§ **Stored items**
____________________

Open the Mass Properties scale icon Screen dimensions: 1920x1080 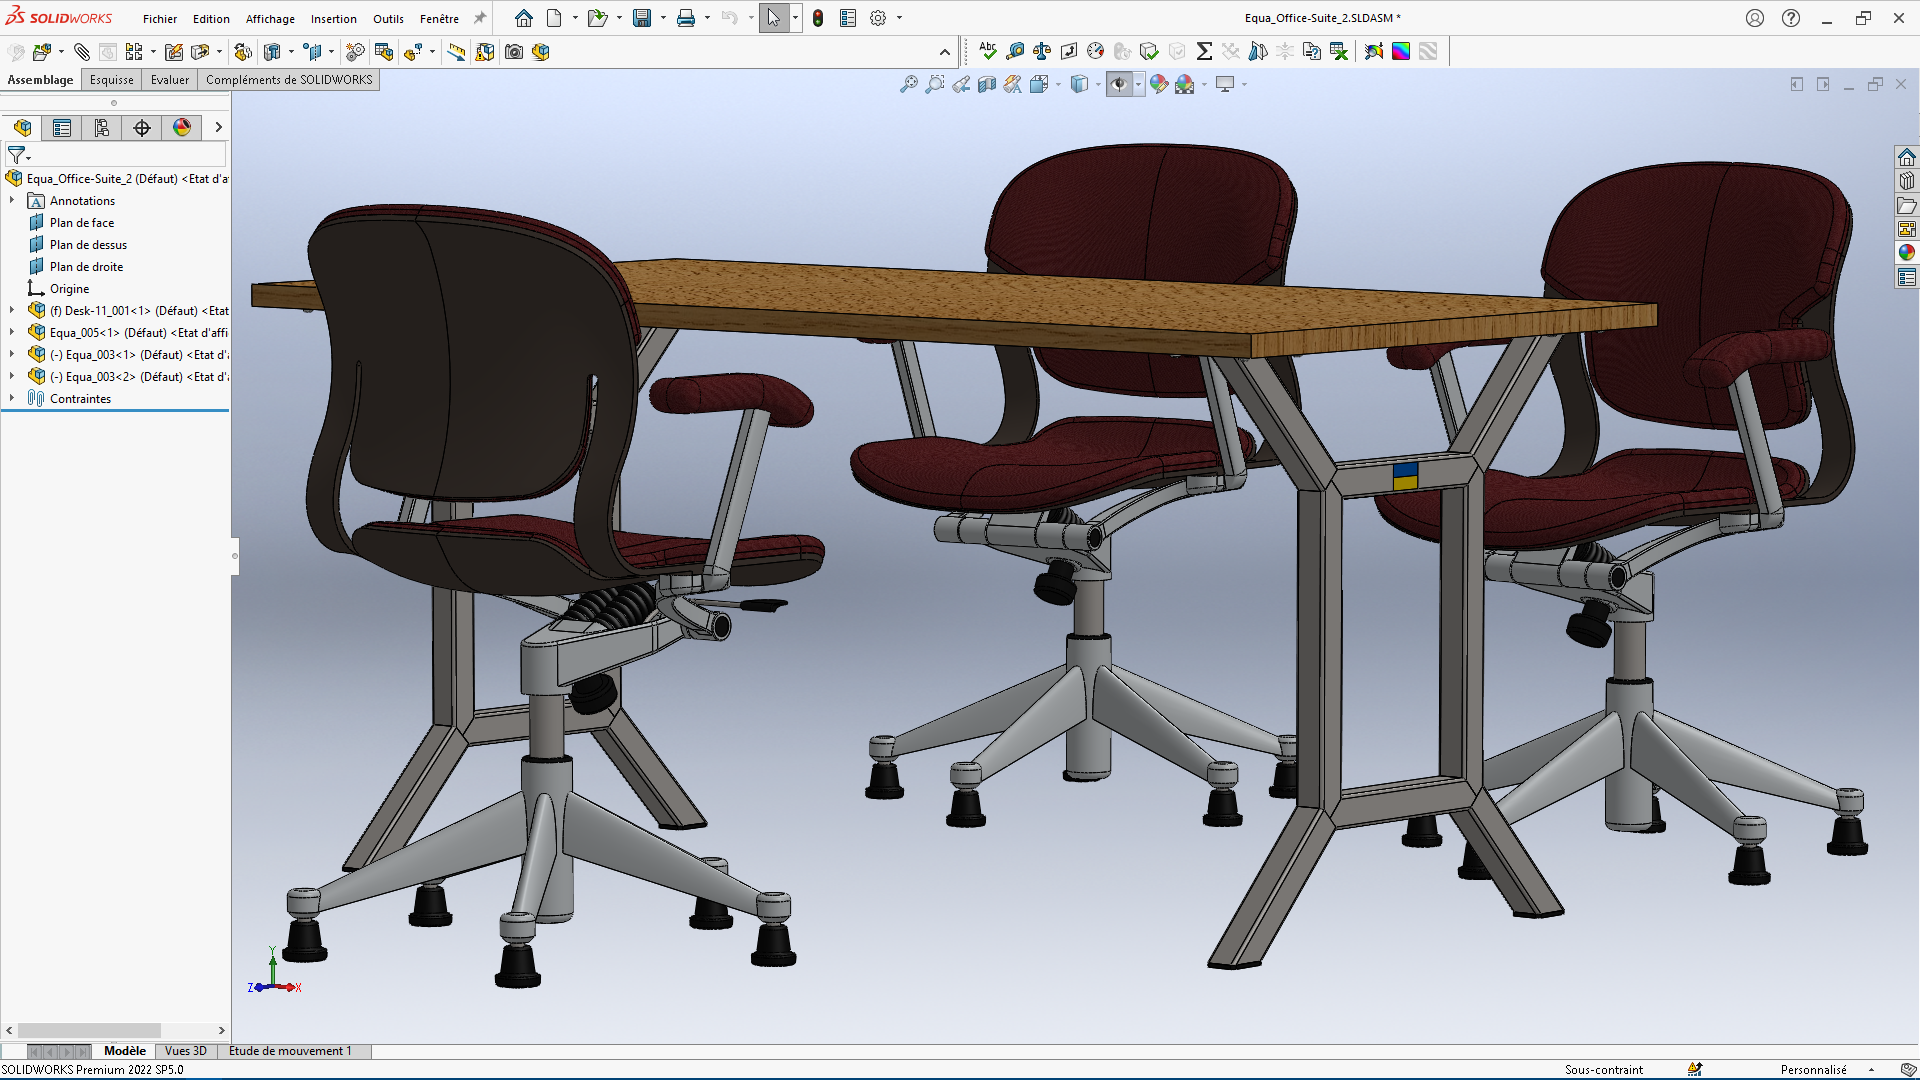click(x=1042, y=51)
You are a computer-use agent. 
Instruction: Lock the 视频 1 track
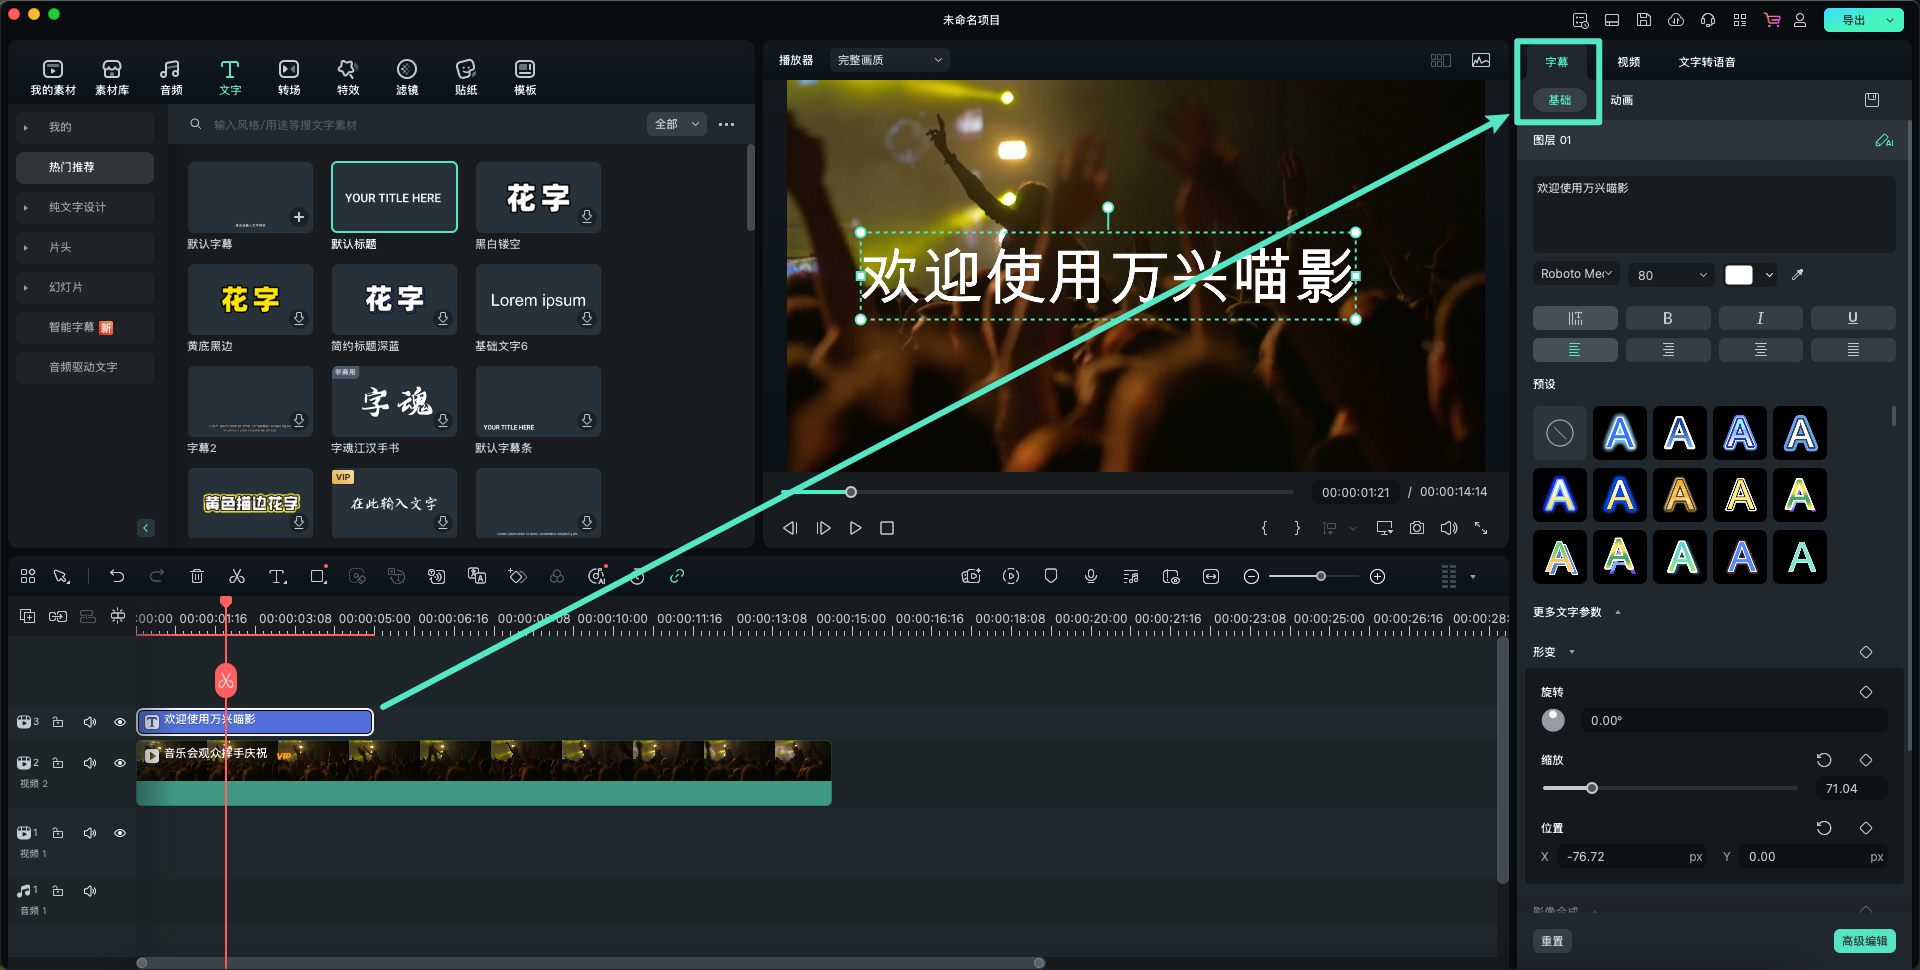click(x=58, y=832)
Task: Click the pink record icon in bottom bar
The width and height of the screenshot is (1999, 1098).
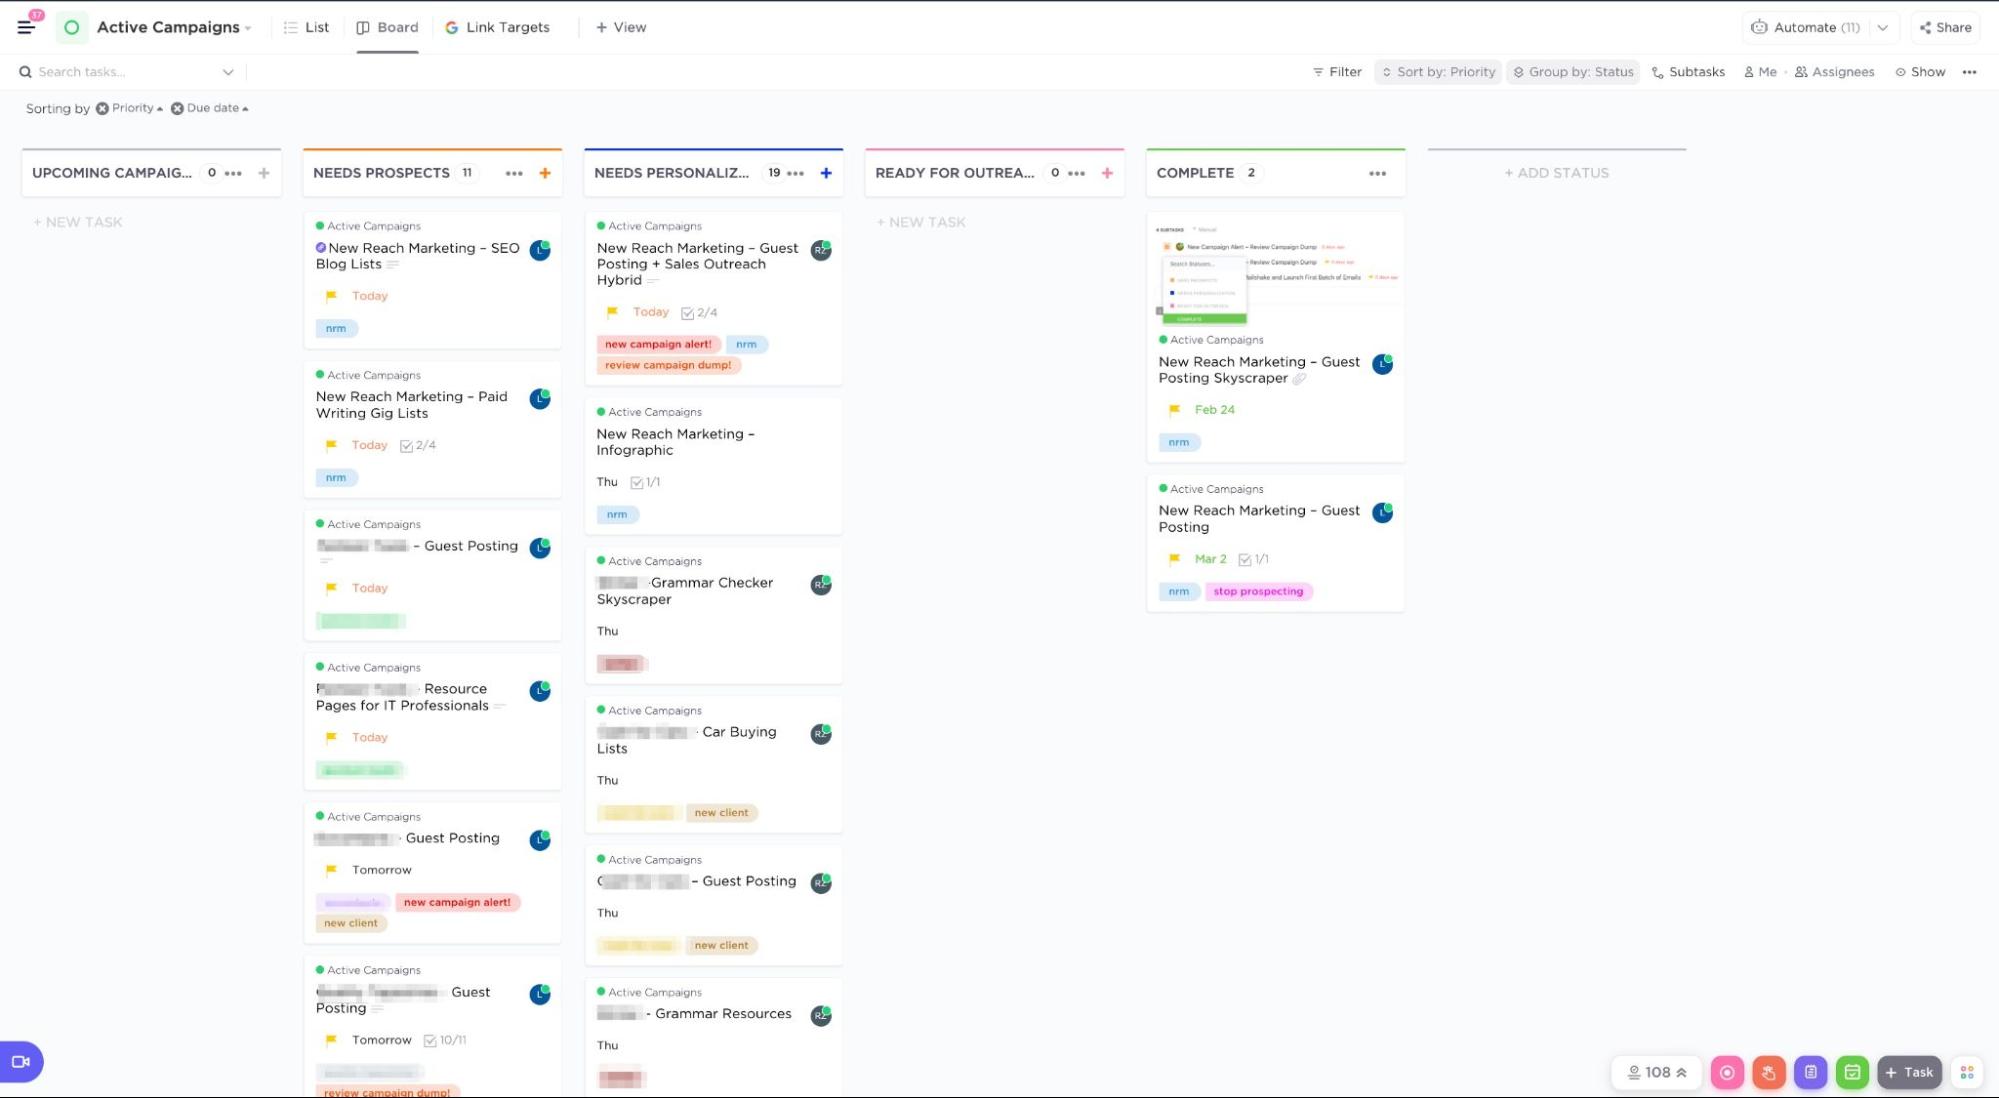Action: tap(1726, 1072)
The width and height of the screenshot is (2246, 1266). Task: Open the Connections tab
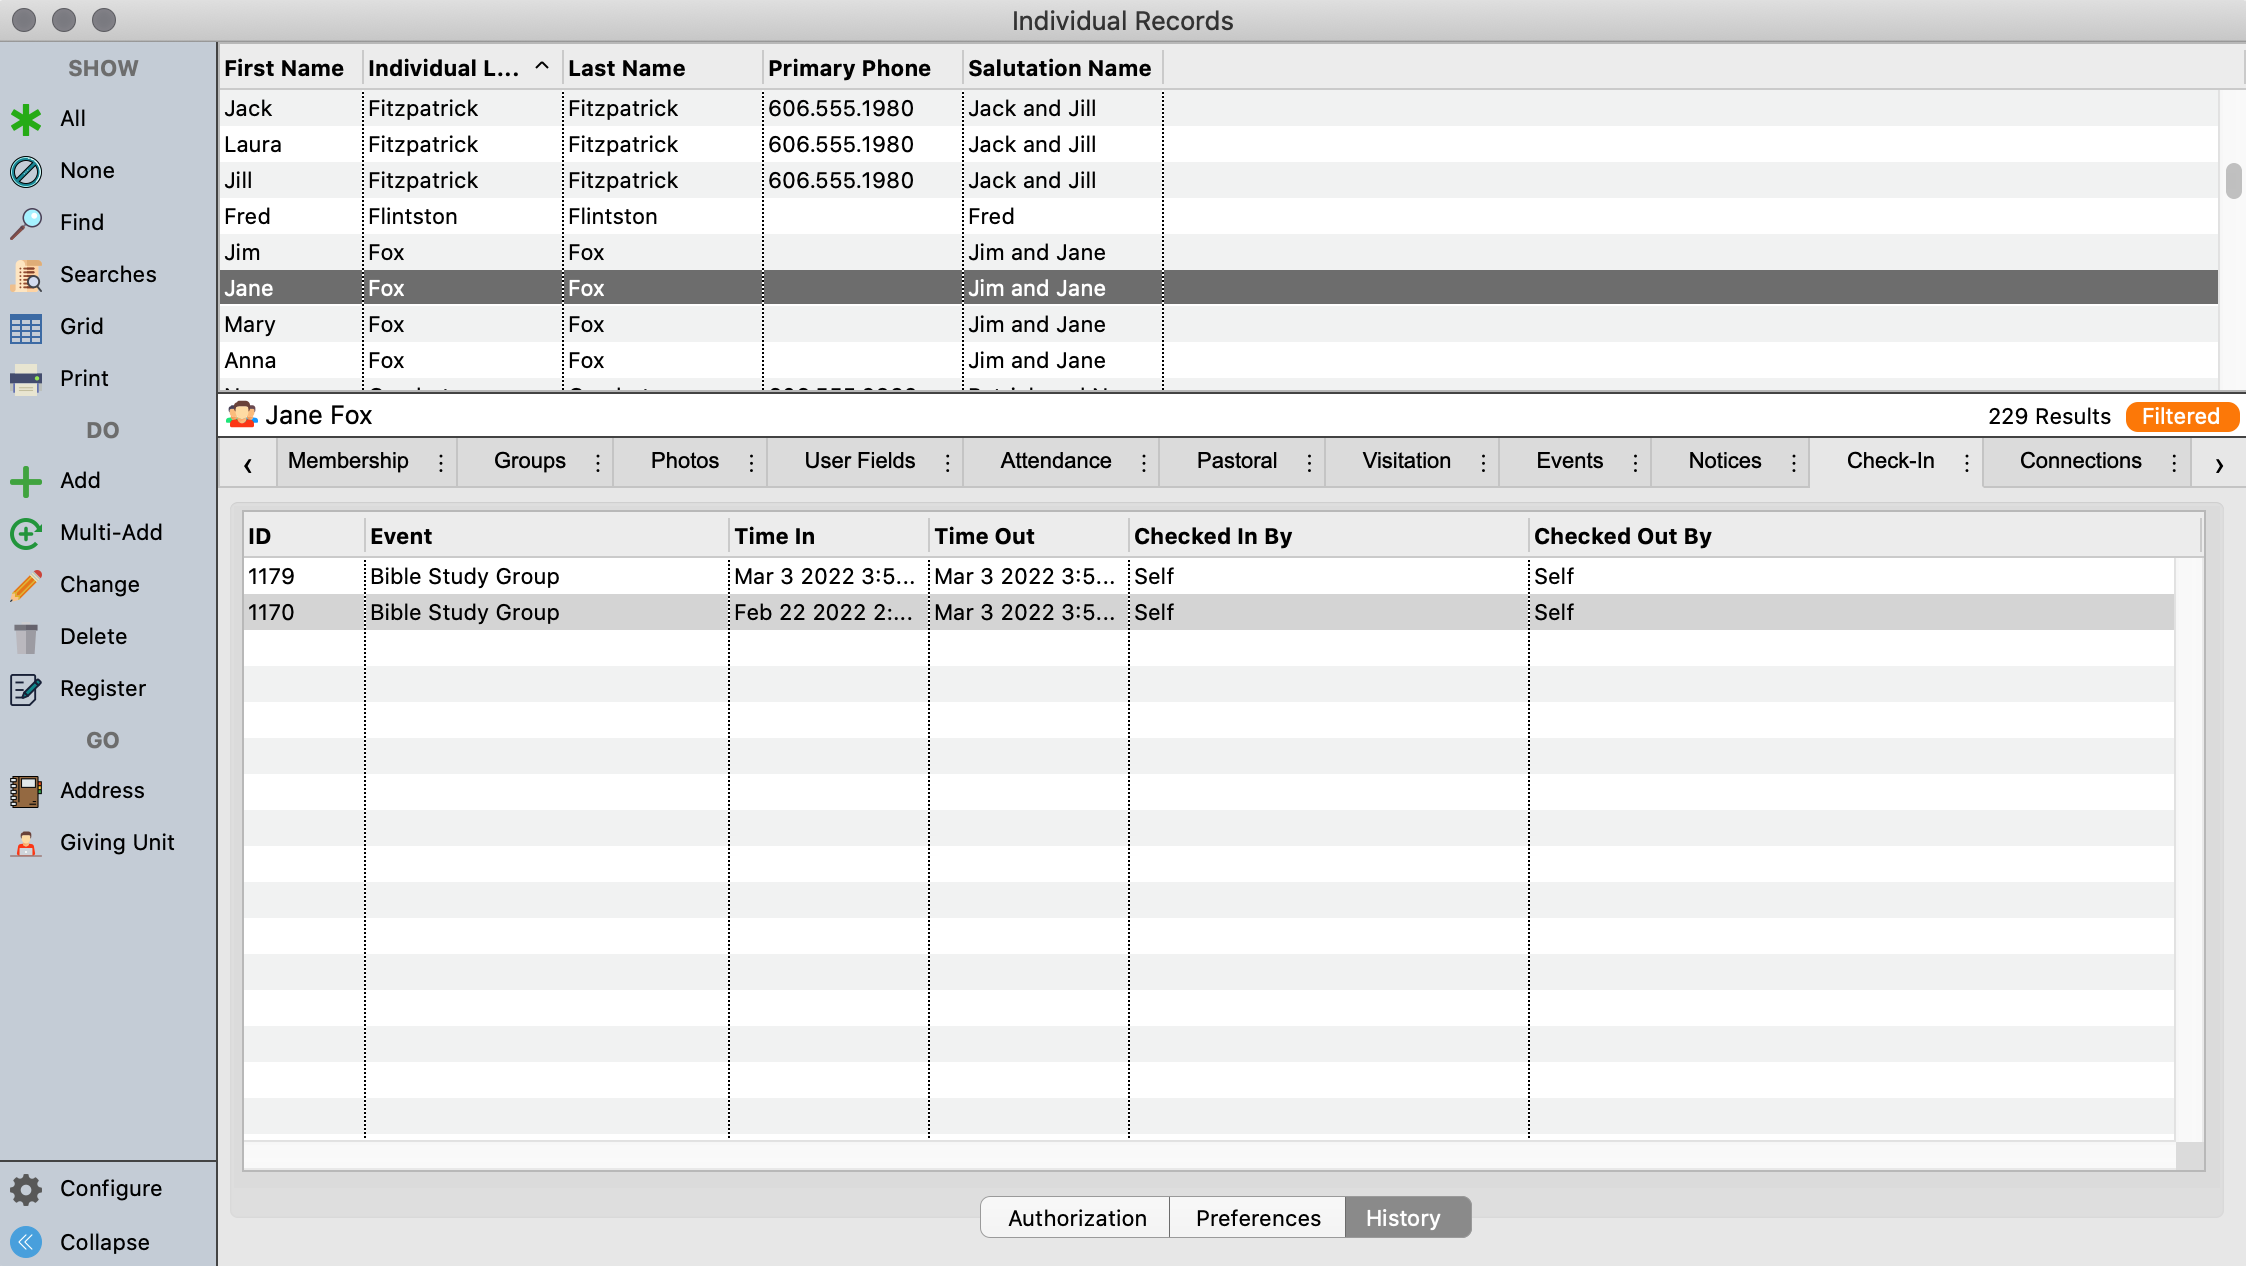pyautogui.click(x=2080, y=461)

____________________

§ **Exercise brief**
Write out each line exactly, from the one containing "The width and height of the screenshot is (2246, 1266)." through the end of the entries, and skip the pictures.

§ **Solution for this task**
The width and height of the screenshot is (2246, 1266). Task: Open the Connections tab
pyautogui.click(x=2080, y=461)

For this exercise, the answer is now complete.